Harrington and his team members, Sgt. Mike Egan and Spc. William Fernandez with the 104th Infantry Detachment (LRS), raised their hands for the patrol, but only two men were needed.
Fernandez convinced Harrington to stay and get some rest. He didn’t get much, recalling that someone came into the room to report his guys had been attacked.
Harrington headed to the scene with other soldiers and, by the end of the day, two of his friends were confirmed dead and Harrington’s actions would earn him a Silver Star, which he received Dec. 27.
Ramadi, 75 miles west of Baghdad, was one of the most dangerous areas in Iraq at the time. The LRS soldiers from the Pennsylvania National Guard’s 28th Infantry Division helped with patrols along with their primary mission to watch for bomb-planting activity from city building windows.
Intelligence indicated that insurgents were using a railroad bridge over a canal on the south side of the city to ferry ordnance into an area that had seen little U.S. troop presence in preceding months, giving the enemy ample opportunity to seed the area with buried bombs.
“The insurgents used these roadside bombs like a conventional enemy would use mines in an obstacle belt. Some of the bombs we found there had been sub-surface laid for over six months,” Brig. Gen. John Gronski, Harrington’s brigade commander at the time, told Army Times.
The initial attack took place near a railroad crossing atop a 20-foot berm. A triggerman had detonated one of those sub-surface bombs consisting of as many as eight deeply buried 155mm mortar rounds.

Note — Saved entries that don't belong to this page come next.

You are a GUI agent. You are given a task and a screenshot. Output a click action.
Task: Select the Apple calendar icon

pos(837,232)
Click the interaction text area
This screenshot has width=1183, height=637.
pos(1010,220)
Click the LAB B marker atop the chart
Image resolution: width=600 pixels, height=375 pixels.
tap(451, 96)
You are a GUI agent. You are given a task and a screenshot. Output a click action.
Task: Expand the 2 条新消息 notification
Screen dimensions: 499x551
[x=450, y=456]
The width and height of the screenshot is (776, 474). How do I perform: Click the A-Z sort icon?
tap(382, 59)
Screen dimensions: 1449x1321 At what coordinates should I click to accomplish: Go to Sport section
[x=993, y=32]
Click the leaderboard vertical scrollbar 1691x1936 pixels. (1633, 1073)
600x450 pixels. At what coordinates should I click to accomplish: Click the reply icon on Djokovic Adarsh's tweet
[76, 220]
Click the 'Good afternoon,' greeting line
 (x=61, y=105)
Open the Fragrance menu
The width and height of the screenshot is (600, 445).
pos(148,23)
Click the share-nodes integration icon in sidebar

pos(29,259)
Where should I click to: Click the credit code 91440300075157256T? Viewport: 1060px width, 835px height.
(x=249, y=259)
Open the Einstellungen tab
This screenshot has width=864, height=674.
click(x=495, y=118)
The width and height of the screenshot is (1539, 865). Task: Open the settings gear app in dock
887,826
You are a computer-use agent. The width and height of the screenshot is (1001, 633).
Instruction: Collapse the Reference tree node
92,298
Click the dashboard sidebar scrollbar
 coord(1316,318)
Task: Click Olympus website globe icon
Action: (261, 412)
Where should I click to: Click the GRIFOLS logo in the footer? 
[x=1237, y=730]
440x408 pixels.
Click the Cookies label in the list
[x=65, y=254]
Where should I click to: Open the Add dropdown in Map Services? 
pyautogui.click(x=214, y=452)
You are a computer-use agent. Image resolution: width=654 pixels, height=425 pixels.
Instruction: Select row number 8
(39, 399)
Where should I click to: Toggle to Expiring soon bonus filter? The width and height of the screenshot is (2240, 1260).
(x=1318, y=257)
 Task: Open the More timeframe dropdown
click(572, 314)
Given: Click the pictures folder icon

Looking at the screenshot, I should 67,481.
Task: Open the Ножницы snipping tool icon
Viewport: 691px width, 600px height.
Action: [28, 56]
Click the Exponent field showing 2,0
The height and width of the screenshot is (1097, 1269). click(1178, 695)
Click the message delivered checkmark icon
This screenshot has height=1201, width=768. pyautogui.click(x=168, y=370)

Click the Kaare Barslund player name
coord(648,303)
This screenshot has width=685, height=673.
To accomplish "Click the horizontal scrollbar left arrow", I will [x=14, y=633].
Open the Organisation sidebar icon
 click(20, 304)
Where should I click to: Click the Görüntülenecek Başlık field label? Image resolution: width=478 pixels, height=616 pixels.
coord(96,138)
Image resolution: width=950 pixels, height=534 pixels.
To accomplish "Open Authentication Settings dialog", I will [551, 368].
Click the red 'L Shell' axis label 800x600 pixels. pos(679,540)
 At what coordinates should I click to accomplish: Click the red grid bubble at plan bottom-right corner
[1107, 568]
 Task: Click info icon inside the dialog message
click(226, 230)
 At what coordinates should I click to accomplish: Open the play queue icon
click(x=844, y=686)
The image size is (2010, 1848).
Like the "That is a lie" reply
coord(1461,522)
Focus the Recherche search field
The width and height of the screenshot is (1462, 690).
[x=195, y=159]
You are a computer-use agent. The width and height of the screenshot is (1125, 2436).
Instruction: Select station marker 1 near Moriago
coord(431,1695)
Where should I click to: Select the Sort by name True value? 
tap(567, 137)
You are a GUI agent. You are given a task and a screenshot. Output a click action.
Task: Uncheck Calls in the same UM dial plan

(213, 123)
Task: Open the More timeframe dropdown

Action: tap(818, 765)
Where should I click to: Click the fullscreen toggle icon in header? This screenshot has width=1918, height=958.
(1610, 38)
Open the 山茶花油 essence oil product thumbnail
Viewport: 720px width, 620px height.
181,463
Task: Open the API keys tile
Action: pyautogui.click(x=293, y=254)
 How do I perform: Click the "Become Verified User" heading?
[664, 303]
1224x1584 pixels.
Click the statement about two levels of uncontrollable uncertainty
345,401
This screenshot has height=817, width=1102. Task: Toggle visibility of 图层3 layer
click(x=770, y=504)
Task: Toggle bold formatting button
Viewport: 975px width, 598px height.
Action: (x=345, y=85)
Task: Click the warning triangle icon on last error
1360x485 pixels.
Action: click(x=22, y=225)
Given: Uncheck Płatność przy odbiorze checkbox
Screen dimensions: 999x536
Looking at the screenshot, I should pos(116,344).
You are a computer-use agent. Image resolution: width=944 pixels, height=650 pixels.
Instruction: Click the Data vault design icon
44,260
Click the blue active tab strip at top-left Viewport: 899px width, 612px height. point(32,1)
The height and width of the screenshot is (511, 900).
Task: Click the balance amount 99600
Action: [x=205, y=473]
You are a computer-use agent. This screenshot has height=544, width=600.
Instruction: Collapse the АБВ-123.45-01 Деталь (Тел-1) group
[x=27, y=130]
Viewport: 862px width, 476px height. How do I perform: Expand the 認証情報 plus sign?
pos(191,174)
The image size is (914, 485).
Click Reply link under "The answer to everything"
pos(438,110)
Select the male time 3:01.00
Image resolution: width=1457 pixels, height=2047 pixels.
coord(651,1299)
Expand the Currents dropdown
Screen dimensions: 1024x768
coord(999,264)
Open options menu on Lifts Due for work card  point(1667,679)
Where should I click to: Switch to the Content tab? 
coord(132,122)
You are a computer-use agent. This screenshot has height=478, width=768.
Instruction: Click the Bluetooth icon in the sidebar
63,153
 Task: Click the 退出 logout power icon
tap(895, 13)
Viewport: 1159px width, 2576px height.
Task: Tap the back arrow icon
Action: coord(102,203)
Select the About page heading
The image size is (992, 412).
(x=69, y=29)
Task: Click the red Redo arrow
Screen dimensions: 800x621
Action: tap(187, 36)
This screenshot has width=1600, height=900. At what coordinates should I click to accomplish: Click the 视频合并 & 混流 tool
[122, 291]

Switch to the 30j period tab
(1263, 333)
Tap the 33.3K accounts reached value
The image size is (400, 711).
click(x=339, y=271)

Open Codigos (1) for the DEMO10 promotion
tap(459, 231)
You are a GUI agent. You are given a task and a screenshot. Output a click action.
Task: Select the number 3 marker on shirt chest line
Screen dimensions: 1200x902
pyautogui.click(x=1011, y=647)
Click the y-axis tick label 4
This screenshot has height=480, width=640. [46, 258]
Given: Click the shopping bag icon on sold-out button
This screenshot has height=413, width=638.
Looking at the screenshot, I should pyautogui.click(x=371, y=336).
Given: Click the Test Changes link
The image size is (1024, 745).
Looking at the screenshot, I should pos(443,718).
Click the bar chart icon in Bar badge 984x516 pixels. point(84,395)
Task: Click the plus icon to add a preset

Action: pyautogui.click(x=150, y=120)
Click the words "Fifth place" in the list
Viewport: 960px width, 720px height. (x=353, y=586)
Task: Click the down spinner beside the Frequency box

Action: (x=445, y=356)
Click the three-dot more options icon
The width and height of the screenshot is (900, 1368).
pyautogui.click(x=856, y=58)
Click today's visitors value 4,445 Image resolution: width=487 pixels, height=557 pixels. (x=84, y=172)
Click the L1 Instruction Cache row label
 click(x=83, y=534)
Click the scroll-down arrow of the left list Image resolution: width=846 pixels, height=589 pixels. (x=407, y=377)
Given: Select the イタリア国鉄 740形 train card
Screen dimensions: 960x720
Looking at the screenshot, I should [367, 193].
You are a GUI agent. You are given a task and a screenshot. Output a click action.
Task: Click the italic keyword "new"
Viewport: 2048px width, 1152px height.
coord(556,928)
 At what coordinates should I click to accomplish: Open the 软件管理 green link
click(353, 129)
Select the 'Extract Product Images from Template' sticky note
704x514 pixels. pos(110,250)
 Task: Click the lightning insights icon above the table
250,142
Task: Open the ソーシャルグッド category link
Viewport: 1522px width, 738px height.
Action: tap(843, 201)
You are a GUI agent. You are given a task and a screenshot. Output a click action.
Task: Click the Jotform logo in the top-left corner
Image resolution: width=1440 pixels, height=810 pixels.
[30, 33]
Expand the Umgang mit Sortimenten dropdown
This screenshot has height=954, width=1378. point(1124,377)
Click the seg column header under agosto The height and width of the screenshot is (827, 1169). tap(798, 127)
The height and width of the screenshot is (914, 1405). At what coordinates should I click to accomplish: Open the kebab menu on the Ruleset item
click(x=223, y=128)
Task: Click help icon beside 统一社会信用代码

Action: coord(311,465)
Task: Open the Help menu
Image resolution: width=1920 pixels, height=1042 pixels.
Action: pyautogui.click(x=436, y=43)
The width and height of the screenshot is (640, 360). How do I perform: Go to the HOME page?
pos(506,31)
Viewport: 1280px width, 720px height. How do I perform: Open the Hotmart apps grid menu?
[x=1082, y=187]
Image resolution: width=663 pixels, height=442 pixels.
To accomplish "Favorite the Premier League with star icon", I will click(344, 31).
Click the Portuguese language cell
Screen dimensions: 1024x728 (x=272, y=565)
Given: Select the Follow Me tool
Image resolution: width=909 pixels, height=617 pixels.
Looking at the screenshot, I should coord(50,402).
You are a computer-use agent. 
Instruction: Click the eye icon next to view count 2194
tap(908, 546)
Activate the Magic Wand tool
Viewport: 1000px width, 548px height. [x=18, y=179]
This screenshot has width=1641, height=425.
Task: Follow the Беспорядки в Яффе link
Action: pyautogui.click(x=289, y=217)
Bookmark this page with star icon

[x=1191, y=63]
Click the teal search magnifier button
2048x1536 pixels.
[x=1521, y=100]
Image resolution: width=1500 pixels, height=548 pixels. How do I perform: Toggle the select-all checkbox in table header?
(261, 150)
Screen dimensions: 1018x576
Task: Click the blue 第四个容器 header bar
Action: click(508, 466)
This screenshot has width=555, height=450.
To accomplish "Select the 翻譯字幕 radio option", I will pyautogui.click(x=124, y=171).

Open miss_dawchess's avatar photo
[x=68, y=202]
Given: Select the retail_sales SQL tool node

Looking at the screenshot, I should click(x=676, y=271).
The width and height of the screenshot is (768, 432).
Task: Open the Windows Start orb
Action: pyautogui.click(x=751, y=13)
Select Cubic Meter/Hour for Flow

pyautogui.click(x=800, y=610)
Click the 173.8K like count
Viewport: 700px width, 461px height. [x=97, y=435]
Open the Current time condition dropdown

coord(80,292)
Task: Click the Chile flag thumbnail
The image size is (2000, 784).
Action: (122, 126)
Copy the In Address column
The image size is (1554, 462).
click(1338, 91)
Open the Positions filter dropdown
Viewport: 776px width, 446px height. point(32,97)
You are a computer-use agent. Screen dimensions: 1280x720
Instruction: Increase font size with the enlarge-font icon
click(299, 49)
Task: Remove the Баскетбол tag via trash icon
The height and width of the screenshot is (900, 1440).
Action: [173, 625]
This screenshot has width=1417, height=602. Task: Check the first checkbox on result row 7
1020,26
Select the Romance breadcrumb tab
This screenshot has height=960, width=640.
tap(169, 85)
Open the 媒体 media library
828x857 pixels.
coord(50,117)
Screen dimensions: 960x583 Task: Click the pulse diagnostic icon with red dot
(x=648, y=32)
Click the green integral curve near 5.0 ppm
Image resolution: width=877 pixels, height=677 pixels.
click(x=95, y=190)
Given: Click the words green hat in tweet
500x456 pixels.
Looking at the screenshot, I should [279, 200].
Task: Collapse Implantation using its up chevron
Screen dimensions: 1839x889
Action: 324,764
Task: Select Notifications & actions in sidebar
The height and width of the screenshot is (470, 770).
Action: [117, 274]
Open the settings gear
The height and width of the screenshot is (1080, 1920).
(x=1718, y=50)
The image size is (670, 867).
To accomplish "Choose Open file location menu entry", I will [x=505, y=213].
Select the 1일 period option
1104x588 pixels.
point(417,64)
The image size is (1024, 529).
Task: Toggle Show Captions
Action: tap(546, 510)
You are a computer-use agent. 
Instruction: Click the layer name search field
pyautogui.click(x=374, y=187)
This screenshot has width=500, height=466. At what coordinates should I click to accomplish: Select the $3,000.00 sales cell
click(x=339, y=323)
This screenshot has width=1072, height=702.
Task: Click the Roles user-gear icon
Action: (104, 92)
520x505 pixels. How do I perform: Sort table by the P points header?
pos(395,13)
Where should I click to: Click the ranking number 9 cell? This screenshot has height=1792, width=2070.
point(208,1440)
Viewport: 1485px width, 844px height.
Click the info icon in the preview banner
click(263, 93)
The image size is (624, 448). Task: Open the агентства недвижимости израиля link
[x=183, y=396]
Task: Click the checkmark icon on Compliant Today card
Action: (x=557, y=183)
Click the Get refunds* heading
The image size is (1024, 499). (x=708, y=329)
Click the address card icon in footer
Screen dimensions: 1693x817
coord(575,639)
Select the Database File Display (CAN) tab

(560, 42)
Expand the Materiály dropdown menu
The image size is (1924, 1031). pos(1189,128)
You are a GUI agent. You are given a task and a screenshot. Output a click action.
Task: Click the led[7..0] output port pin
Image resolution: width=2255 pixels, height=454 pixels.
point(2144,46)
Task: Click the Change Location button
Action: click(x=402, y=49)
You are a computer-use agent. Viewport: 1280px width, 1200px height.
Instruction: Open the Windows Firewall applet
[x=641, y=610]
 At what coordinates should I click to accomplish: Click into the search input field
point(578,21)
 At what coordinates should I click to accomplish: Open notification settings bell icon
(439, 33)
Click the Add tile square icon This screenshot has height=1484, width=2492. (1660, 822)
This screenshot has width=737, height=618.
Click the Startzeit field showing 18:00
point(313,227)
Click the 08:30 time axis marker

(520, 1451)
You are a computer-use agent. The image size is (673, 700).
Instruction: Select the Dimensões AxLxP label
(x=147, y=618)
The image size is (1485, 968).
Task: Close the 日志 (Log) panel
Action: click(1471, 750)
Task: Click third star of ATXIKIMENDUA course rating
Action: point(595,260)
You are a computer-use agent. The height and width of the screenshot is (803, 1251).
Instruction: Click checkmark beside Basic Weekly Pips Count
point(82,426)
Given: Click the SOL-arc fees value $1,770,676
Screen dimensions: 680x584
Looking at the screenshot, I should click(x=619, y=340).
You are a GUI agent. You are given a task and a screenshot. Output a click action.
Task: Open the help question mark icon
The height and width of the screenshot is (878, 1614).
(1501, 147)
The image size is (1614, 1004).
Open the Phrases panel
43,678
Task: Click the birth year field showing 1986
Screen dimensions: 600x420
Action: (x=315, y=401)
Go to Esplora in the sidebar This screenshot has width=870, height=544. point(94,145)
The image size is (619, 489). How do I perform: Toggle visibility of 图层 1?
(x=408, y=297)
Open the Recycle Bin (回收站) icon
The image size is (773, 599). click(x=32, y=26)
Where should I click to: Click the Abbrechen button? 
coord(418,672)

“From what we heard, they saw some guys peeking over the railroad tracks and they went after them and before they crossed over the tracks an [improvised explosive device] went off and basically destroyed the Humvee,” said Harrington, who left the Army in 2006. “Only the hatch was left, it was like a shredded piece of metal.”
Harrington’s two teammates had, in fact, been killed along with 1st Lt. Mark Dooley, a member of the Vermont National Guard who was riding shotgun with Fernandez at the wheel and Egan in the turret.
“I grabbed my bag with my radio in it, thank God, and headed out” toward the site with the platoon that was to go out next, said Harrington, who was his team’s radio/telephone operator, or RTO.
Harrington’s decision to take his radio on this mission would end up preventing more loss of life, Gronski said.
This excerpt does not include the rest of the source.